Biopic passionnant, Another Day of Life décrit le cauchemar de la guerre en Angola en 1975 à travers les yeux de l’un des plus grands reporters de l’histoire, le polonais Ryszard Kapuściński. Documentaire et film d’animation présenté en Séance Spéciale, il est adapté du livre D’une guerre l’autre : Angola, 1975, l’œuvre la plus personnelle du journaliste devenu auteur, que Gabriel García Márquez n’hésita pas à qualifier de  « meilleur correspondant de guerre du XXe siècle ». Dix années de labeur pour les réalisateurs Raúl de La Fuente et Damian Nenow, qui ont travaillé main dans la main pour conter cette histoire vraie.

Kapuściński a évoqué d’innombrables sujets tout au long de sa prolifique carrière. Pourquoi avoir choisi d’adapter son livre de 1976 sur le conflit en Angola ?

Raúl: Ce livre était le favori de Kapuściński, et c’est aussi le mien. La chronique désespérée d’un reporter en zone de conflits, à la limite de sa force, qui lutte pour survivre et trouver la vérité dans le chaos d’une guerre floue. Ce film est un voyage hallucinatoire au cœur des ténèbres, un conte de Guerre Froide et d’espionnage palpitant.

Damian: J’ai toujours admiré la poésie et la créativité de l’écriture de Kapuściński, sa perception humaine et virtuose du monde. Avec ce livre, le reporter devient écrivain. D’une certaine façon, nous avons eu la sensation d’utiliser les mêmes méthodes que lui, nous nous sommes concentrés sur son voyage et à travers ce prisme, nous avons tenté de révéler quelque chose d’universel sur le monde dans lequel on vit.

Vous montrez que Kapuściński accordait une grande importance à sa responsabilité de reporter de guerre. A t-il été forcé de retenir des informations à plusieurs reprises au long de sa carrière ?

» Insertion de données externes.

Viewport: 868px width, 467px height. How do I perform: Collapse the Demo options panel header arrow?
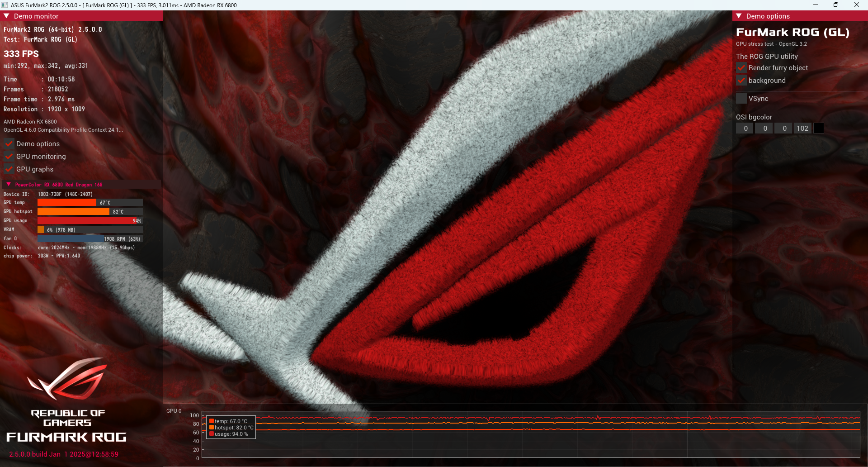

Damian: En Angola, Kapuściński s’est retrouvé dans une position où chacune de ses actions intensifiait le chaos de la guerre, le « Confusão ». Cette situation l’a d’une certaine façon poussé à chercher une nouvelle forme d’écriture.

Raúl: Kapuściński écrivait pour casser les stéréotypes. Pour lui, le vrai journalisme est intentionnel, il vise un objectif et tente de générer une sorte de changement. Vous devez choisir votre camp pour informer le monde comme cela.

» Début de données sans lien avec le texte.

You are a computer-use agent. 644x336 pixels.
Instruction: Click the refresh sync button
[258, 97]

Le film rend hommage à la charismatique guérilléra Carlota, qui était-elle?

Raúl: Elle était une jeune leader idéaliste. Mulâtre, féministe, elle rêvait d’une société libre et égalitaire. Pour Kapuściński, Carlota représentait les valeurs les plus pures de la lutte pour la liberté.

Another Day of Life montre Kapuściński dans l’exercice de ses fonctions de reporter, quelle était sa personnalité?

Damian: Kapuściński était un homme extrêmement humble et charmant. Il comprenait, respectait et faisait confiance à n’importe quelle personne sur terre, au-delà des différences culturelles et religieuses. Il avait aussi cette arme spéciale, son sourire. La légende veut qu’il était capable de désarmer des soldats rien qu’en leur souriant. Nous avons étudié ses interviews. Son secret, c’était le timing. Il souriait progressivement, élargissant son sourire pendant de longues minutes, et ne se figeait à aucun moment.

Raúl: Il était intelligent, cultivé, un excellent interlocuteur, passionné et, par-dessus tout, empathique. Cela le conduisait à vivre aux côtés de ses protagonistes, à grimper sur des camions déglingués, à traverser les fronts contrôlés par les ennemis, à désobéir aux ordres des supérieurs et chefs militaires. Sa mission : dire la vérité. Et son objectif : changer les injustices.